**What is being asked:** Copy exactly the lines of the material below that run from the one containing "Where should I click to: Expand" through the one containing "You are a computer-use agent. 960x694 pixels.". Copy no other lines.
Information given section start
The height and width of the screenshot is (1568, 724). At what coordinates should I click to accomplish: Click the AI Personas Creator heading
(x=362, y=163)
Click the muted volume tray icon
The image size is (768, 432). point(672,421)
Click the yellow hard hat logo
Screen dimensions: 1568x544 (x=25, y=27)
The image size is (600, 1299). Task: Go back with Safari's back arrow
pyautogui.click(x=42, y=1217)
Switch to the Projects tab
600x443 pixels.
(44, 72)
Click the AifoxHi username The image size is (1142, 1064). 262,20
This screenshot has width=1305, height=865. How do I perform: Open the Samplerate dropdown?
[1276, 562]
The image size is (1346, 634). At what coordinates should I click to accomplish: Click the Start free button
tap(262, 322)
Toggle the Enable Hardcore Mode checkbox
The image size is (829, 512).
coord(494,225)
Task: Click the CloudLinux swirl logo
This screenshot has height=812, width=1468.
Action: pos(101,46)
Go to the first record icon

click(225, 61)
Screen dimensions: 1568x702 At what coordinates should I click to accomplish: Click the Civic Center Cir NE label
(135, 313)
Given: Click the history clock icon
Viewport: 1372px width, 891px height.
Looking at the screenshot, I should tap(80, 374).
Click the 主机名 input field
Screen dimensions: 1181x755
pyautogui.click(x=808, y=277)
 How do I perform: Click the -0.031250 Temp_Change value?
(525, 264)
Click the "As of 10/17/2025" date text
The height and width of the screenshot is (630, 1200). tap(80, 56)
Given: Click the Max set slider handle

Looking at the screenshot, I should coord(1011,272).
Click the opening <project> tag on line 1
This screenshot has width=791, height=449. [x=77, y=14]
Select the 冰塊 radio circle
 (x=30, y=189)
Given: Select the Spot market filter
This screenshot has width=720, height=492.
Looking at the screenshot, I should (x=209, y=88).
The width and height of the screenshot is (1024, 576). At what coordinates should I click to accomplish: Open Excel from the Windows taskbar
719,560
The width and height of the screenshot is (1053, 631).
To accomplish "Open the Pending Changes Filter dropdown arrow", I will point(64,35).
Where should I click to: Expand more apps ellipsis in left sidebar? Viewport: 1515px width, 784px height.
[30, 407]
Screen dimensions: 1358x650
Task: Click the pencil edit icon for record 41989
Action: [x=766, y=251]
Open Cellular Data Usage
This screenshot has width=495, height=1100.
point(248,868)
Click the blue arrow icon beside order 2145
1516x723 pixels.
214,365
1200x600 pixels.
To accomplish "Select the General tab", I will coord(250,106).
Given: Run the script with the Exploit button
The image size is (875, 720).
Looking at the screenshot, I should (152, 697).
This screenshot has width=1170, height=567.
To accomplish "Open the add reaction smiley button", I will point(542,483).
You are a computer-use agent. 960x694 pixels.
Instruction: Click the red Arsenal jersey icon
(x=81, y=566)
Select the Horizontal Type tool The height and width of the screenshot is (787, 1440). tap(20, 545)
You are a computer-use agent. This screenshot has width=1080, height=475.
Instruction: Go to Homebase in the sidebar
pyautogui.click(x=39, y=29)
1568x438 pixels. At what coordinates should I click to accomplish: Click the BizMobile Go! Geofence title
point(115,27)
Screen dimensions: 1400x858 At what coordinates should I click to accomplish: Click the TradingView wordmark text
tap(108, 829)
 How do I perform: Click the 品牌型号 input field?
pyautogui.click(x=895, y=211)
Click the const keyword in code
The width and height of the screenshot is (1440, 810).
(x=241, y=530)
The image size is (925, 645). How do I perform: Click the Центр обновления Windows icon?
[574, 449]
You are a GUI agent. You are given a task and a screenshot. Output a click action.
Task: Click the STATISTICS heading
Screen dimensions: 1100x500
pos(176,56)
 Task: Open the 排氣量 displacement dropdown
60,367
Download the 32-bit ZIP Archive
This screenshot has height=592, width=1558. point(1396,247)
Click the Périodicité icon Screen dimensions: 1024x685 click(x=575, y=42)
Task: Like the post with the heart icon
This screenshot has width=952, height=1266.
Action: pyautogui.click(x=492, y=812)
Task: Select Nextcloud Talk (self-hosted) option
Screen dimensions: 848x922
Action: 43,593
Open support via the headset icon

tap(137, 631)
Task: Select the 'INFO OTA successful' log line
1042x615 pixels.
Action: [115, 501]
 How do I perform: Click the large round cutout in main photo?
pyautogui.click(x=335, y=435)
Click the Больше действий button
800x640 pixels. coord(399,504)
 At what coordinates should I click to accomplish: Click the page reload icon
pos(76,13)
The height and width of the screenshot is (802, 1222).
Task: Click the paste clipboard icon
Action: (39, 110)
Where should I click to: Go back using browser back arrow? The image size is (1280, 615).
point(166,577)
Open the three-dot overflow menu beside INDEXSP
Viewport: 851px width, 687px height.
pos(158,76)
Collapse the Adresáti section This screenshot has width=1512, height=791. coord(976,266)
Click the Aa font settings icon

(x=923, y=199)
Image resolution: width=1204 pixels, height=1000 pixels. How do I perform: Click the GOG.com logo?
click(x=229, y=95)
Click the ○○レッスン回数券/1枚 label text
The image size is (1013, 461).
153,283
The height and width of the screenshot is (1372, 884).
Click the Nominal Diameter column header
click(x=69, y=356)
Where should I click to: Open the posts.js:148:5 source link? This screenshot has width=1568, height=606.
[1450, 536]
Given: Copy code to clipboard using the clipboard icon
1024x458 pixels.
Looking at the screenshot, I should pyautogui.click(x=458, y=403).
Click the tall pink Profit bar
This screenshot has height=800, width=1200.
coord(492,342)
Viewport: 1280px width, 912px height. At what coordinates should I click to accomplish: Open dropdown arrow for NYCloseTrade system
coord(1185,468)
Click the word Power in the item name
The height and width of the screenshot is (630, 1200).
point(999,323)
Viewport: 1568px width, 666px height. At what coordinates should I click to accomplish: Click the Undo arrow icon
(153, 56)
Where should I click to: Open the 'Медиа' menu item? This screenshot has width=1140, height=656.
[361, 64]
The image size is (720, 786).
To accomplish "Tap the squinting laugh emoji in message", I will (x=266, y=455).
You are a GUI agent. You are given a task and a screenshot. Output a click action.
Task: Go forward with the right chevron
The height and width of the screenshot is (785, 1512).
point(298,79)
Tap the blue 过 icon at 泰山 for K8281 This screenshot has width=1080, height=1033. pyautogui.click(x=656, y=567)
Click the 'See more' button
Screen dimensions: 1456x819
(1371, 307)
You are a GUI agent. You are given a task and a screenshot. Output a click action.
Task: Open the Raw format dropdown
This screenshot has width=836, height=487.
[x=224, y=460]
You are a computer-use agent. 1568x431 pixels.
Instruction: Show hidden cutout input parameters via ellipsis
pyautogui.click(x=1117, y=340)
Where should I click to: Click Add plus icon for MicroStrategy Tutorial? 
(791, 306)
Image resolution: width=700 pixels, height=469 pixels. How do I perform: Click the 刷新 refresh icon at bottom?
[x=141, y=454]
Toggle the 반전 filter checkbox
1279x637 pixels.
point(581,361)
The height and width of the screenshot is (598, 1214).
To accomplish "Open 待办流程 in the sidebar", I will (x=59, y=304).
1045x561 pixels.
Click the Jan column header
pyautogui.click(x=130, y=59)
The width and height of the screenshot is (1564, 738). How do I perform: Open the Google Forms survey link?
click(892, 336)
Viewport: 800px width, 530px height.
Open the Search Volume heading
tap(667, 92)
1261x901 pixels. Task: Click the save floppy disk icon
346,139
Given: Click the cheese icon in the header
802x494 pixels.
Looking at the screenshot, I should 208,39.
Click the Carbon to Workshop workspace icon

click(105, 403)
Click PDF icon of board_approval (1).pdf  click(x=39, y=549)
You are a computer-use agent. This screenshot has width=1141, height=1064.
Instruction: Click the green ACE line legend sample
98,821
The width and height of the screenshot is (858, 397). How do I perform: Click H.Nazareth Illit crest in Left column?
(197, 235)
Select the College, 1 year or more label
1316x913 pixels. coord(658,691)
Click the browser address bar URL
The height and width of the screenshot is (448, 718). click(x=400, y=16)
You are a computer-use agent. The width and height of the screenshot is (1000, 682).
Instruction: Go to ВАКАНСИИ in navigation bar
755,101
Information given section end
**The completed task:**
Where should I click to: Expand more apps ellipsis in left sidebar? Viewport: 1515px width, 784px height.
[30, 407]
Screen dimensions: 1358x650
Task: Click the pencil edit icon for record 41989
Action: [x=766, y=251]
Open Cellular Data Usage
This screenshot has width=495, height=1100.
point(248,868)
Click the blue arrow icon beside order 2145
1516x723 pixels.
214,365
1200x600 pixels.
To accomplish "Select the General tab", I will coord(250,106).
Given: Run the script with the Exploit button
The image size is (875, 720).
Looking at the screenshot, I should (152, 697).
This screenshot has width=1170, height=567.
To accomplish "Open the add reaction smiley button", I will point(542,483).
You are a computer-use agent. 960x694 pixels.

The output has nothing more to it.